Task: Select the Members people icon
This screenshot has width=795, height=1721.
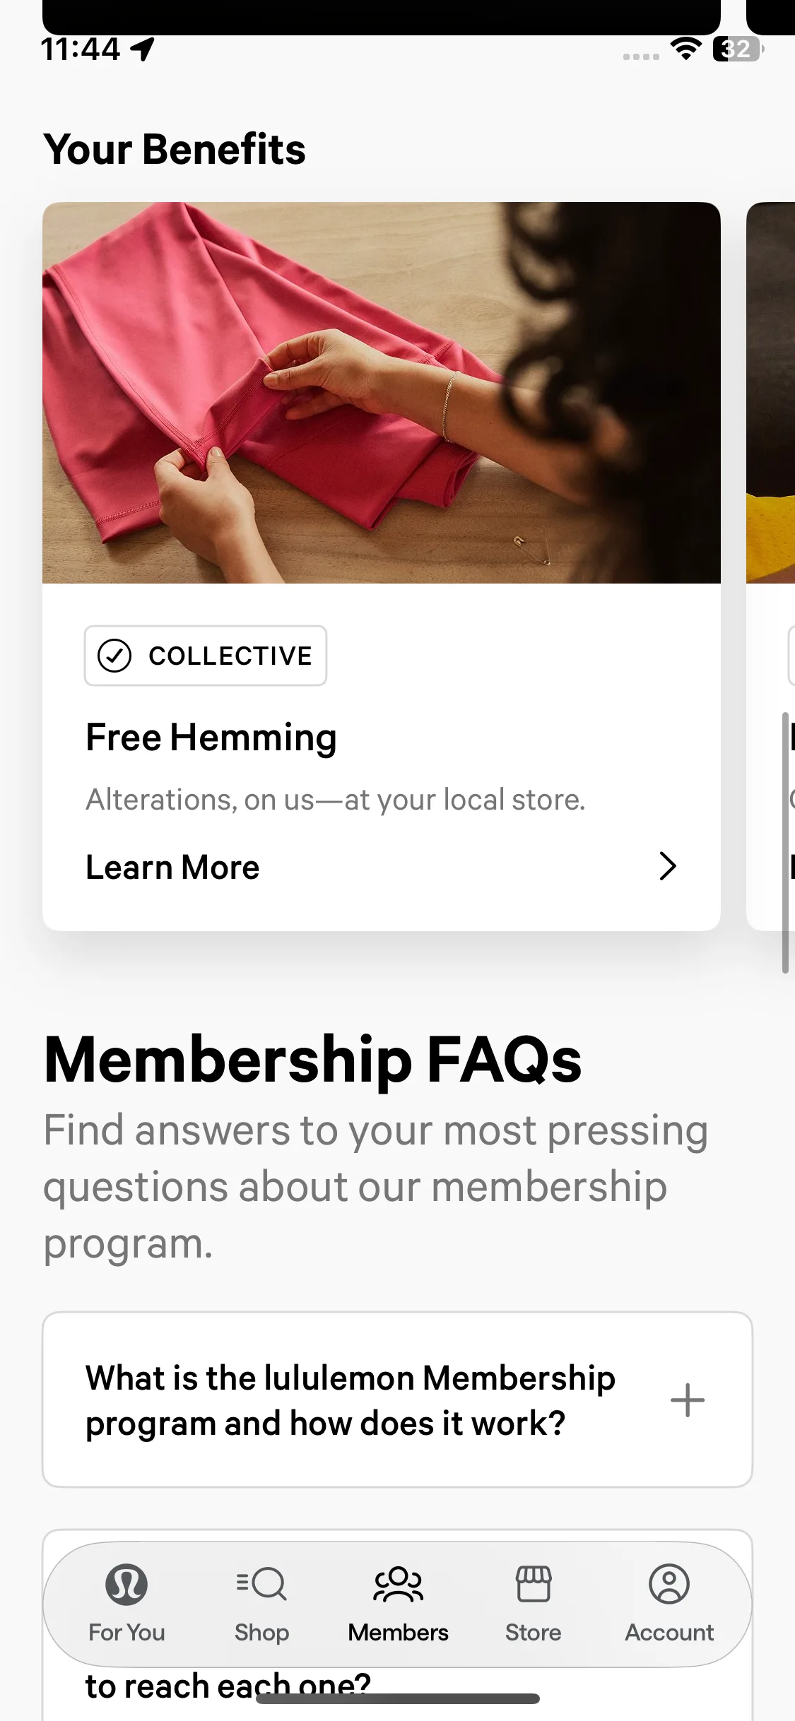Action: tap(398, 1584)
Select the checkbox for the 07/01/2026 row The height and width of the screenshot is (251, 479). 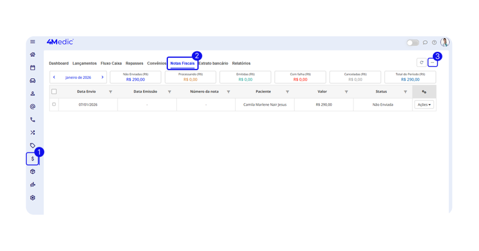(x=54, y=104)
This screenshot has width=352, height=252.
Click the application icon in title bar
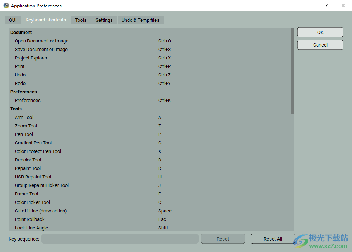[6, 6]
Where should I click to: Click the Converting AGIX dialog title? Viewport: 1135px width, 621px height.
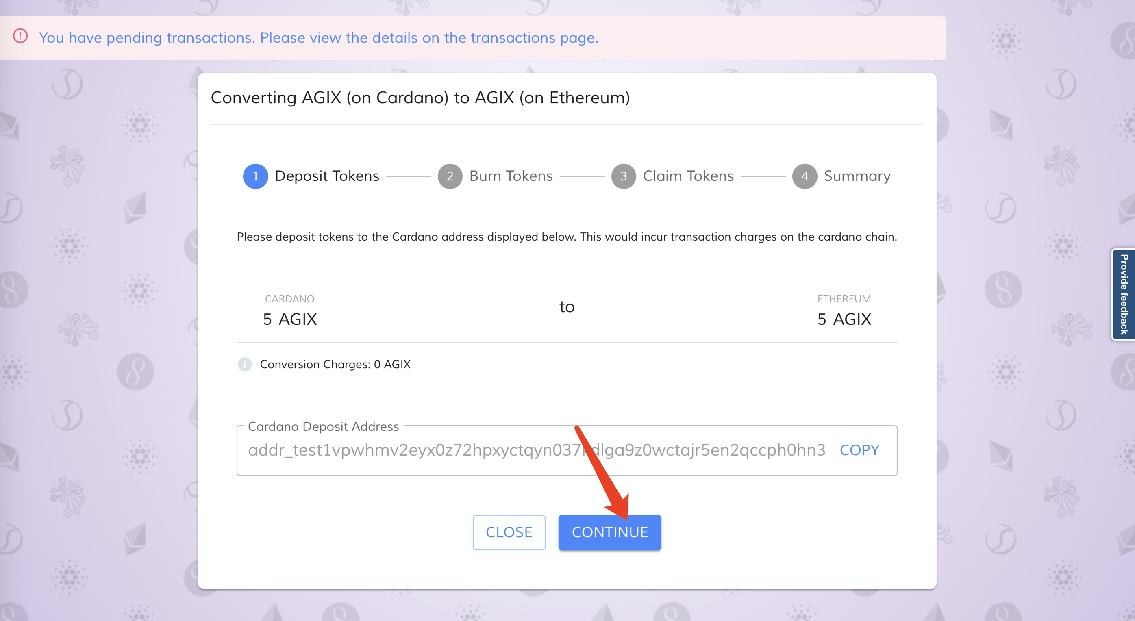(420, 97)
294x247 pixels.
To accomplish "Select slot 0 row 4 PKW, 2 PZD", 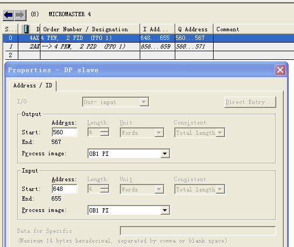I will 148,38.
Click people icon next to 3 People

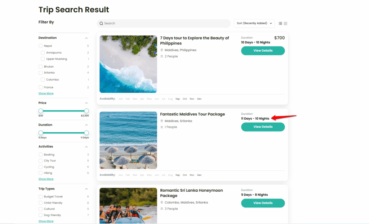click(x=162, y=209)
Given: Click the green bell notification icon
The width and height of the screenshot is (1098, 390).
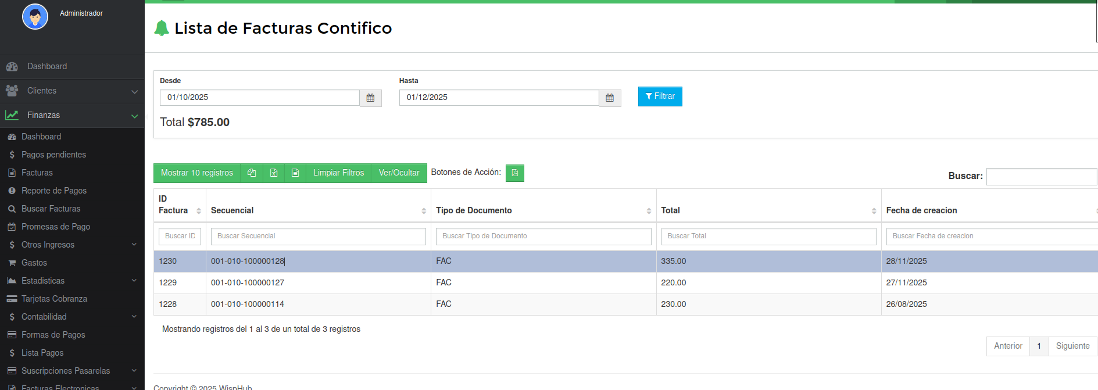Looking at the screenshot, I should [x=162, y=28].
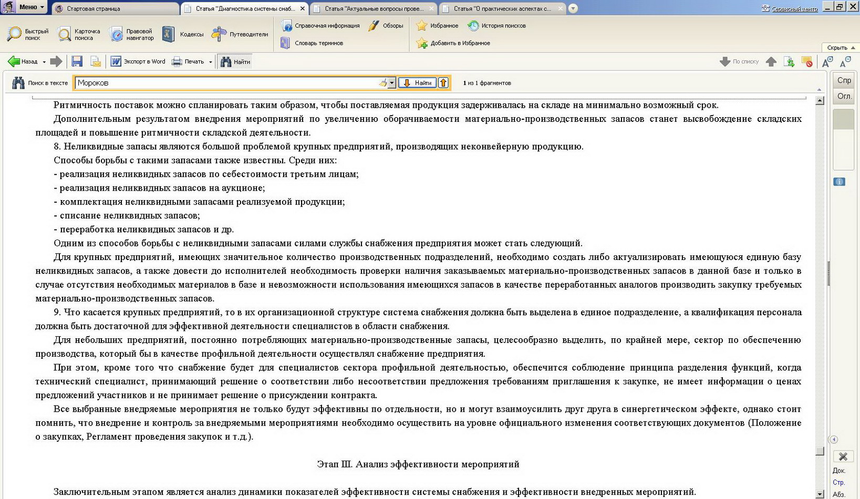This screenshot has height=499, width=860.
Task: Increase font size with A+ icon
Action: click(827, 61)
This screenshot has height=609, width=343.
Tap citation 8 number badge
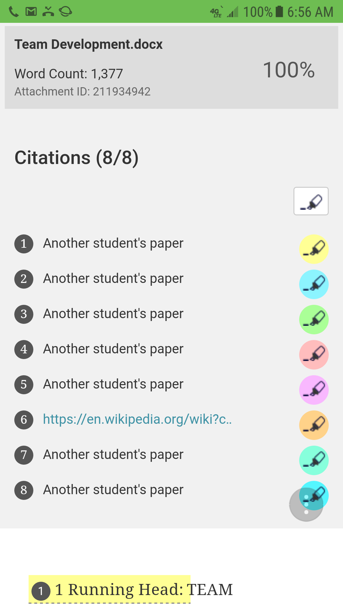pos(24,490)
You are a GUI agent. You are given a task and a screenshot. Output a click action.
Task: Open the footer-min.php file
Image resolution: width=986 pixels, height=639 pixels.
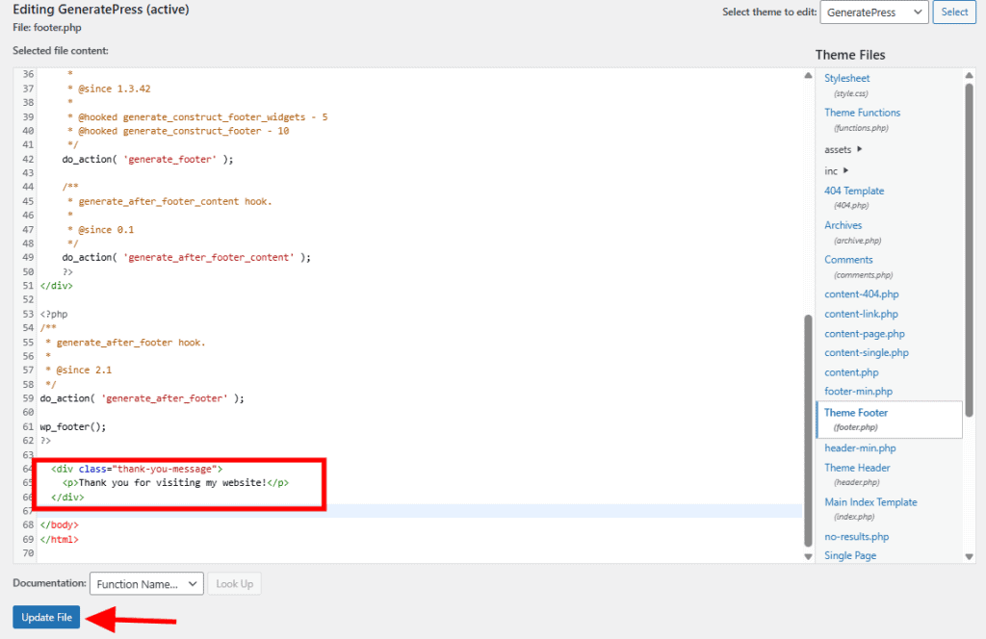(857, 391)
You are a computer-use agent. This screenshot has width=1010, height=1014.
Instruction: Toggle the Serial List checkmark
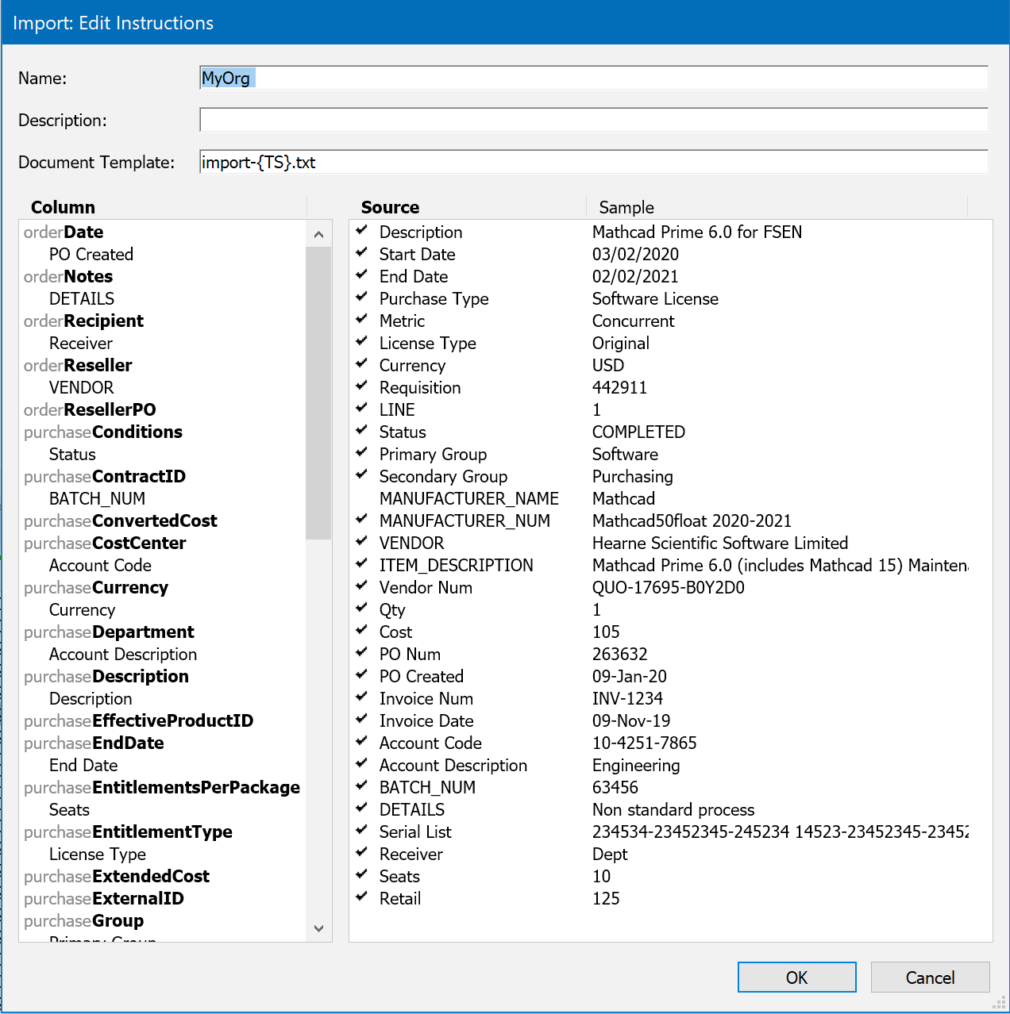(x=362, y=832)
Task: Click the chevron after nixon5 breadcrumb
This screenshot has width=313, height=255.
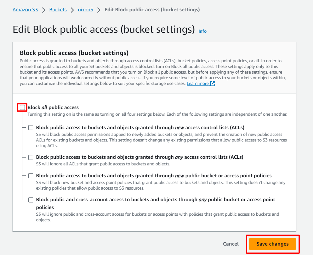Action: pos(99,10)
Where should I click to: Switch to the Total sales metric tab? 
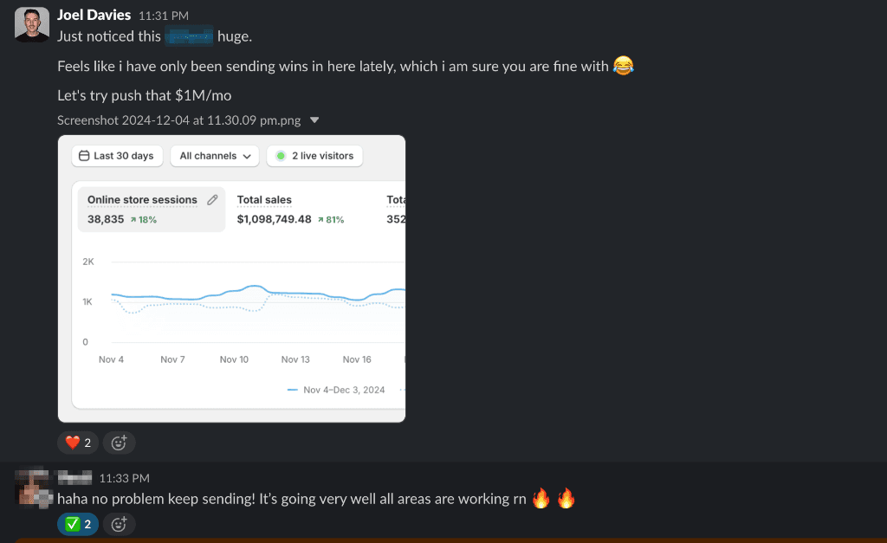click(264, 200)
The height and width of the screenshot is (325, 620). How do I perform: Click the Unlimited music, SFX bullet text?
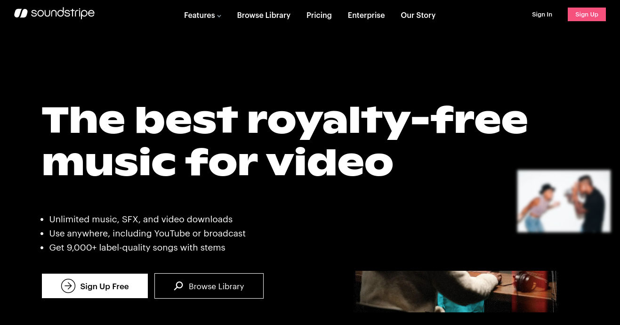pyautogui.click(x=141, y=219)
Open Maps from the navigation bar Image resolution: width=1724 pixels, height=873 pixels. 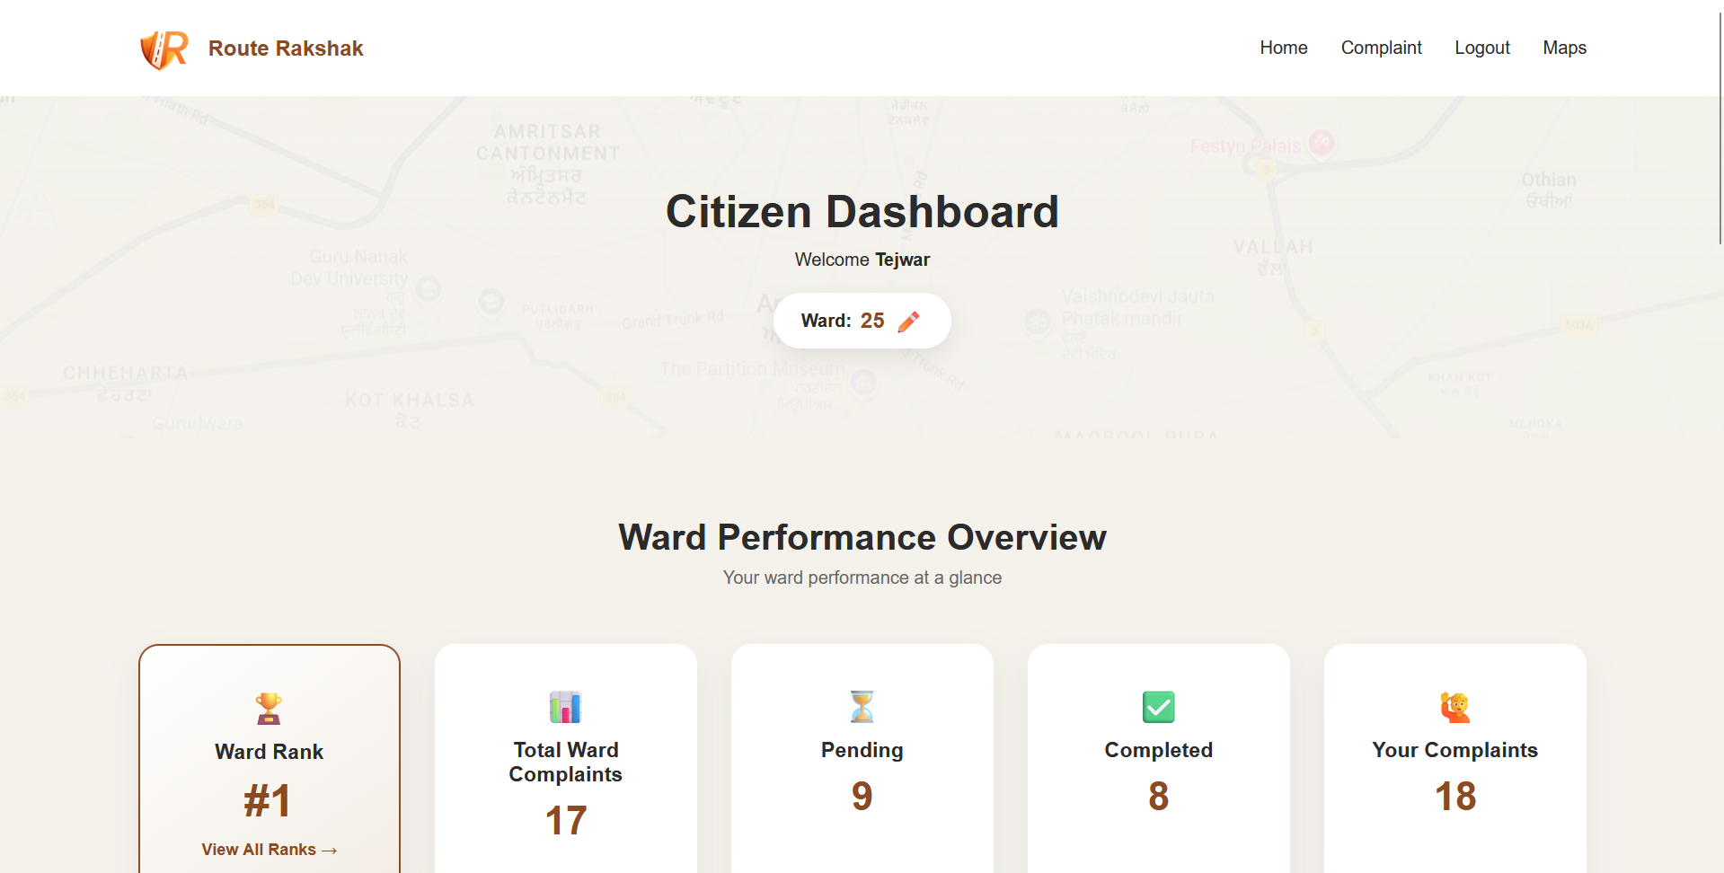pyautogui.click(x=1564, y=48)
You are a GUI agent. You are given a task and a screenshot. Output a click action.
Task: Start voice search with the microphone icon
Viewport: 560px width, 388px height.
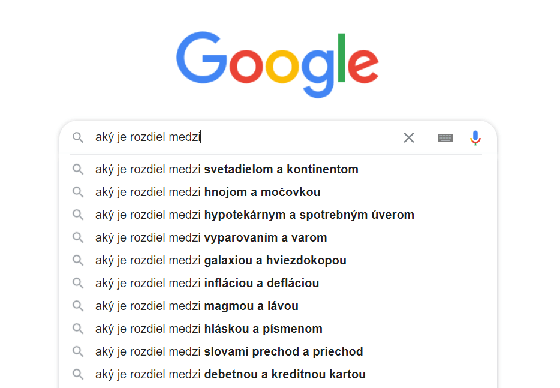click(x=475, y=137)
________________________________________
_WHAT IS EXPECTED_
Set down exactly, and only, the lines from the one containing "Task: Start voice" through the last line of the entries. Pictures do not belong in the copy.

_SOLUTION TO THE PROBLEM_
Task: Start voice search with the microphone icon
Viewport: 560px width, 388px height.
click(x=475, y=137)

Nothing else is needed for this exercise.